Why R? Can’t I do the same things using Tableau? In theory, yes. But practically speaking, Tableau is designed to do most of the work for you once your data is cleaned: basic statistical calculations, visualizations, and presentation. While the convenience is nice, it comes at a cost: Tableau Creator, the only Tableau package that comes close to the power of R, costs $70/month.
How much is R? It’s free, cross-platform, and open source. The best textbooks for introductory R programming are also free. And one more thing: if you can harness the power or R for data science, you will be able to work with Tableau in your sleep: it’s the difference between using software and programming: one limits our creativity, while the other requires it.

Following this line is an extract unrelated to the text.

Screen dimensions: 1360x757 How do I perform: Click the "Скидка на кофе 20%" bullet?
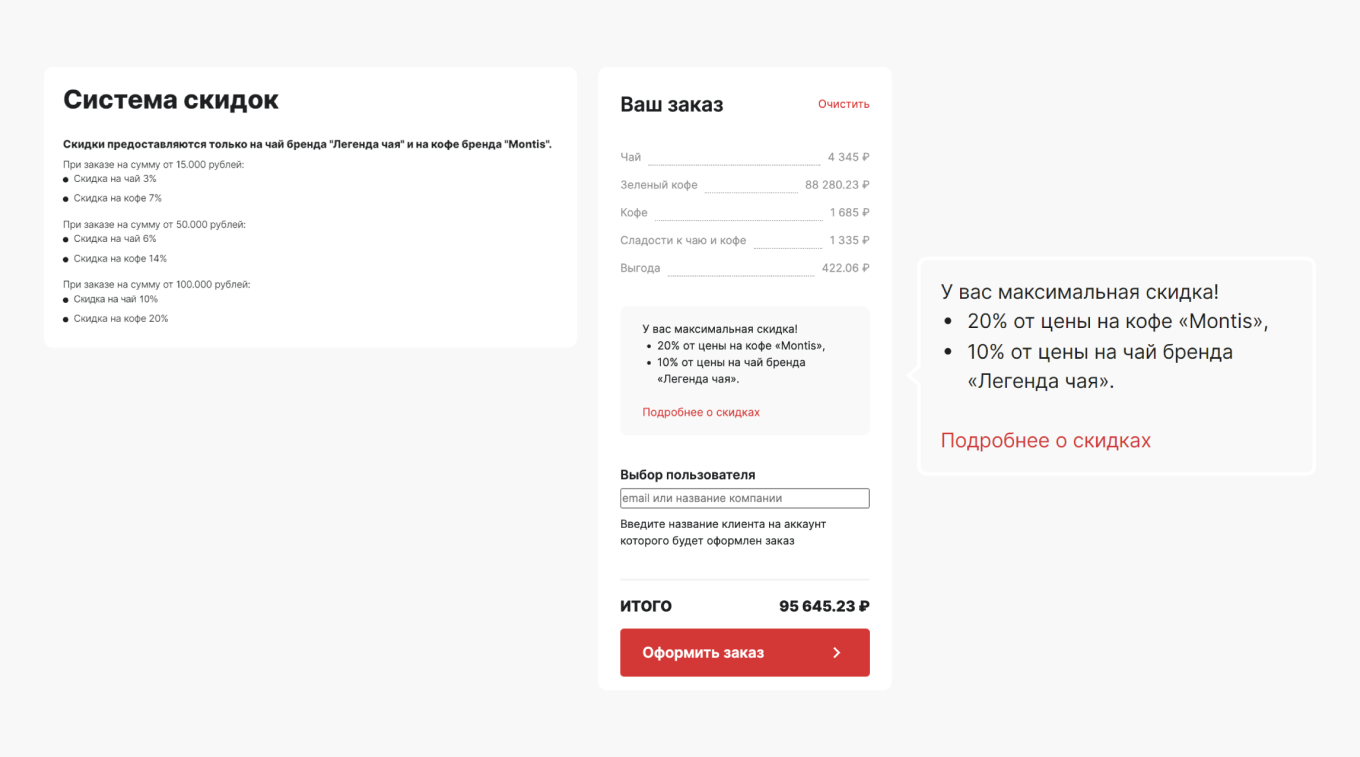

Also, learning software is not as useful of a long-term approach as learning programming. While Tableau is enjoying popularity now, it will at some point be replaced with a new software package, which you’ll then need to learn from scratch.

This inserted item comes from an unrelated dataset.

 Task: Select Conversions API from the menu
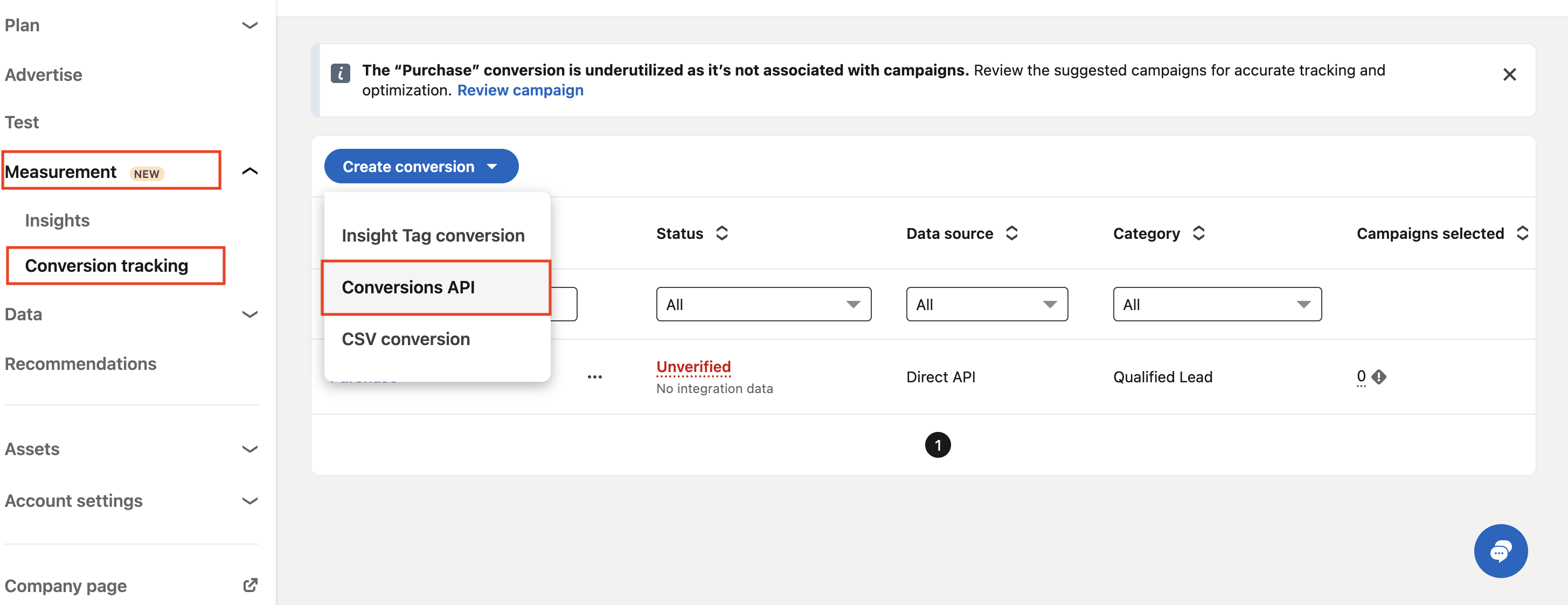(x=408, y=287)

Applications come and go – remember Flash? What about Director? – but even if a programming language evolves or becomes obsolete, you can still apply all of the programming concepts you’ve learned to other languages.
Speaking of other languages, what about Python? While Python can do nearly anything that R can, it is not a language solely dedicated to data science (you can make websites, applications, and all kinds of non-data-based content with Python). Most data scientists using Python rely heavily on Pandas, a Python package for data manipulation. While Python is extremely powerful and a great data science tool, I’d argue that starting with R is easier, since all it really does is work with data. Once a person knows R, picking up Python is much easier.
Still not convinced? R is cross-platform, and its most popular IDE, R Studio, is also free, cross-platform, and lightweight. Since R is package based, the size and functionality of your copy of the R language is customizable. Input and Output in R is extremely easy. R Studio can also publish and host content, code, and visualizations; and also create interactive apps based on your code – still all free. It’s a one-stop shop. Download R at r-project.org, and then install R Studio from rstudio.com, and you’re up and running.
There is a wide variety of free, publicly accessible online databases that cover a very broad range of topics, allowing an instructor to introduce varying forms of data (numerical, character, logical, temporal, etc.) or choose a more specific focus. There is also an active, curated repository of R packages called CRAN (Comprehensive R Archive Network) from which you can extend R and make it more powerful (also free).
The most established R developers have not only written free textbooks1 on how to use their ideas, but they also make packages that replace some of the original, or ‘base’ R programming techniques with cleaner, easier to understand approaches (the tidyverse, as it’s called). Put another way, the leaders of modern R proselytize for it, too – and learning R now is easier than it ever was.